Rel. Piergiorgio Tosoni. Politecnico di Torino, , 2006
Abstract
Lo spunto da cui si è partiti per la realizzazione della nostra tesi è stato l'elevato grado di fatiscenza in cui vertono gli edifici di una buona parte dell'area dell'ex Manicomio di Collegno; da qui la volontà di recuperare questo consistente complesso per proseguire successivamente con una proposta di totale rifunzionalizzazione, senza però cancellarne le origini e le vicende storiche che l'hanno contraddistinto, se pur in negativo.
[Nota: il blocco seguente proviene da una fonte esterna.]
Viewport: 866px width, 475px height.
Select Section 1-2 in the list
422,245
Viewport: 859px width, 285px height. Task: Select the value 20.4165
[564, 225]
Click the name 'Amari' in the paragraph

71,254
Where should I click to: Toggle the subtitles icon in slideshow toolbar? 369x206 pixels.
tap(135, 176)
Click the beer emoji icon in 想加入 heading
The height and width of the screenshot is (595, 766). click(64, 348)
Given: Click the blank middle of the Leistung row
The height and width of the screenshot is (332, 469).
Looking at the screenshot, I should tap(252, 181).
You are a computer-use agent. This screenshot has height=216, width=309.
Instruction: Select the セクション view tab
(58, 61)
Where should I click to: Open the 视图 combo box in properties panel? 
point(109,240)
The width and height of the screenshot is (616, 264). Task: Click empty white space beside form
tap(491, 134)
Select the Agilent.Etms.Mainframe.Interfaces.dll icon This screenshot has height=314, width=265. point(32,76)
C'è infatti, con questa tesi, la volontà di trasformare tale area da un luogo che in passato è stato teatro di torture ed isolamento per i malati ad un luogo di incontro e di aggregazione, grazie alla presenza di pubs, negozi, bar ristoranti e concerti all'aperto, con l'obiettivo altresì di creare una zona museale che funga da luogo della memoria, per non dimenticare le nefaste vicende di cui le mura di questi edifici sono ancora intrise.
Volendo entrare più nel dettaglio del nostro progetto, il museo da noi proposto è in realtà composto da due realtà distinte tra loro: un museo permanente ed uno temporaneo.
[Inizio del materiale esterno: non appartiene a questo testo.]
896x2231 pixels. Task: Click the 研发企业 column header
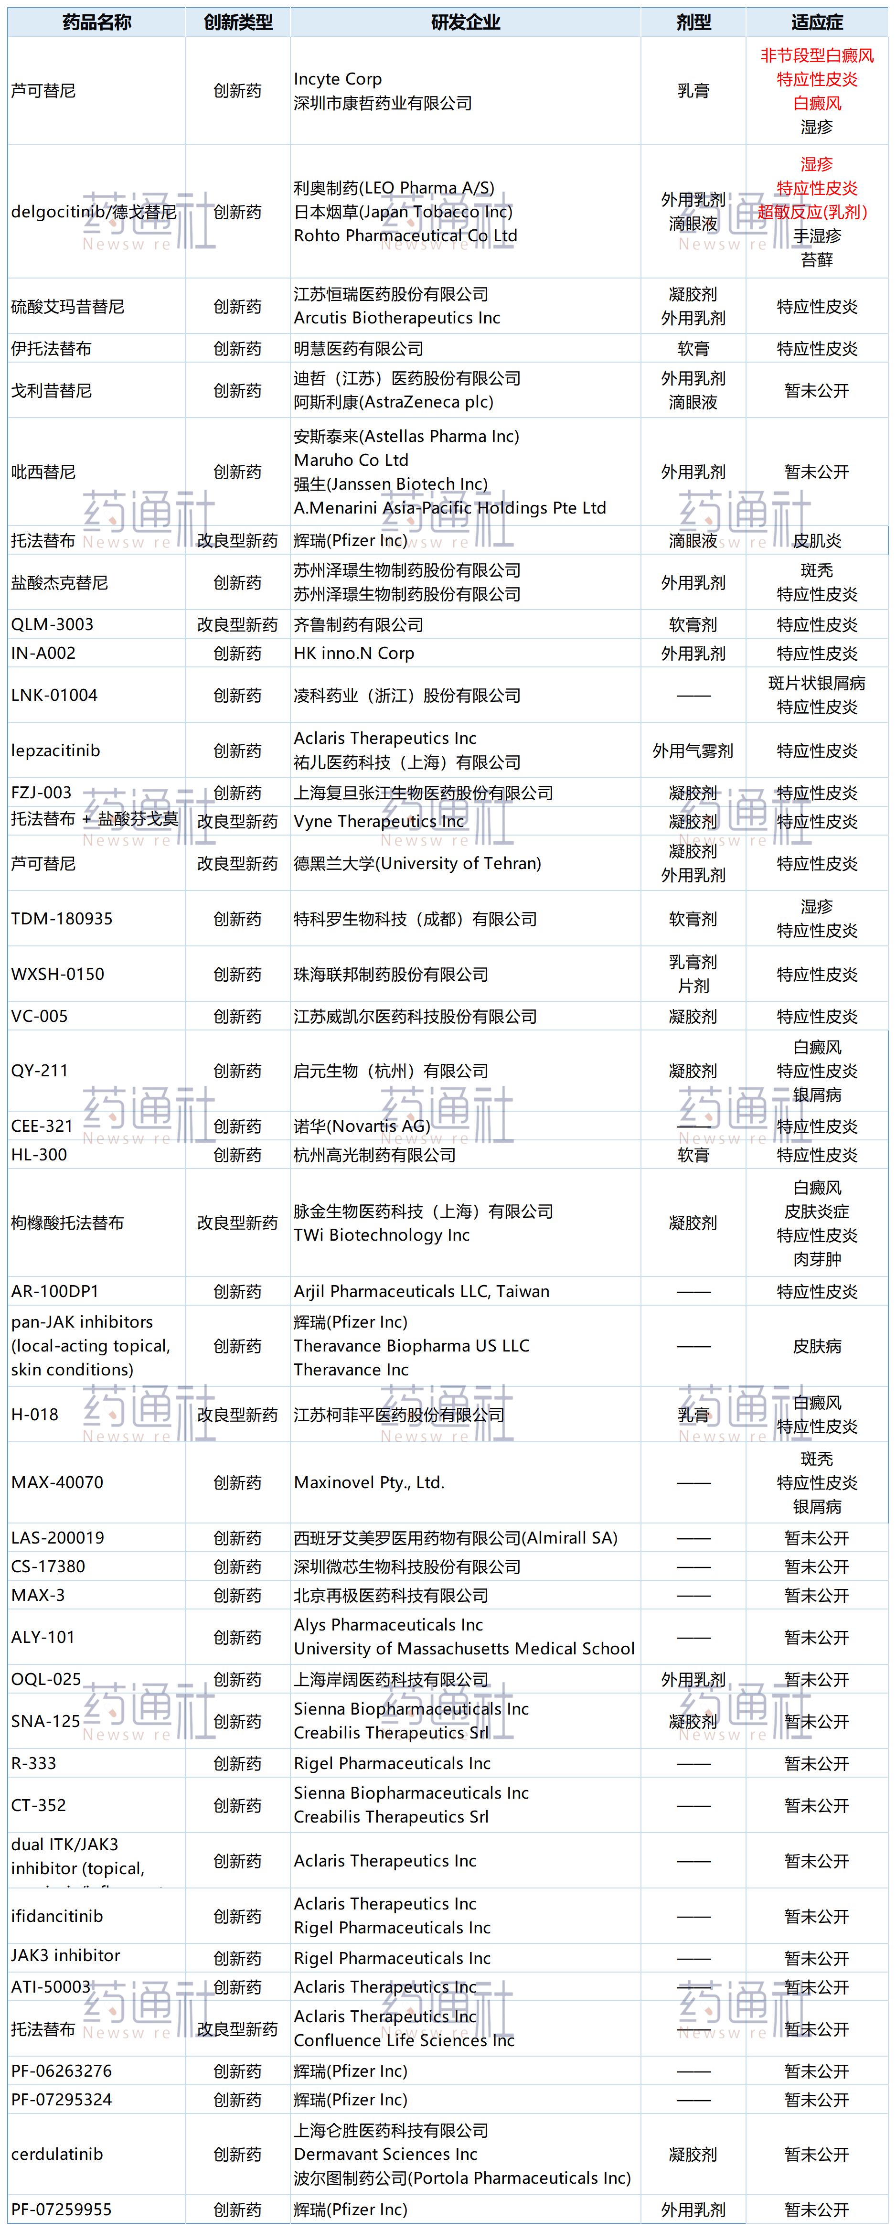(465, 23)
Il primo è pensato per accogliere un'esposizione cronologica che accompagni il visitatore attraverso un viaggio ideale nella storia delle malattie mentali, descrivendo come queste siano state riconosciute e conseguentemente affrontate nel tempo, fino a giungere ai giorni nostri e alle più recenti scoperte su questo delicato tema.
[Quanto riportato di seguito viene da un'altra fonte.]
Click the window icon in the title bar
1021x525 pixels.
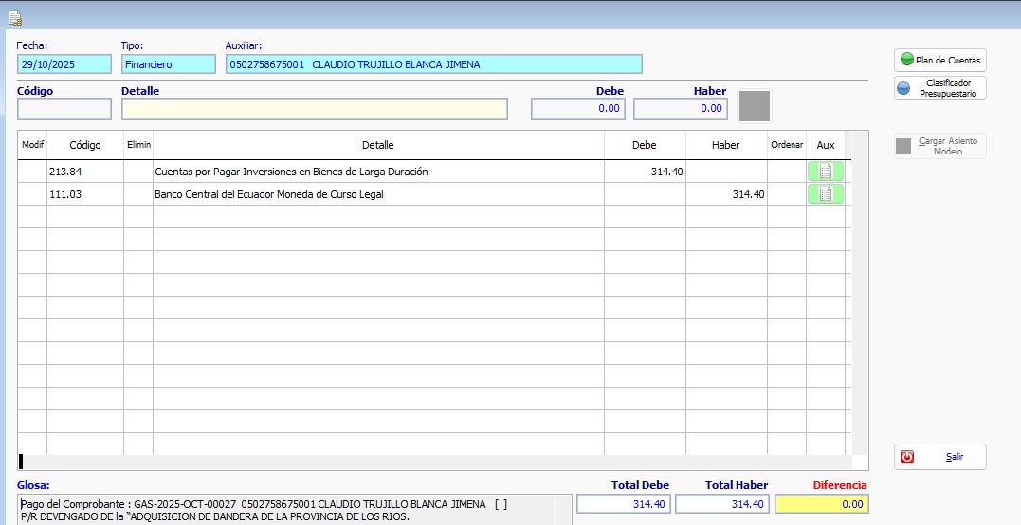pyautogui.click(x=15, y=19)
Il secondo è invece concepito come una mostra di opere, di artisti contemporanei, legate fra loro dalla tematica delle malattie mentali.
Come però accennato in precedenza, un altro degli obiettivi del nostro progetto consiste nel realizzare un luogo che sia fonte di richiamo per la collettività, grazie alla creazione di strutture che rispondano a tali esigenze.
Da qui l'idea di riutilizzare gli spazi e gli edifici già presenti nell'area, attrezzando ad esempio, una zona all'aperto per accogliere concerti e manifestazioni di vario genere; oppure riadattando vecchi edifici a nuovi locali notturni come pub, bar e ristoranti.
Per finire si è pensato di creare all'interno dell'area interessata dal nostro progetto, una serie di piazze tra loro collegate (attraverso la creazione di ampi viali) che abbiano la duplice funzione di luogo aggregativo e di sfondo scenico per mostre temporanee, quali, ad esempio quella dell'artista Arnoldo Pomodoro.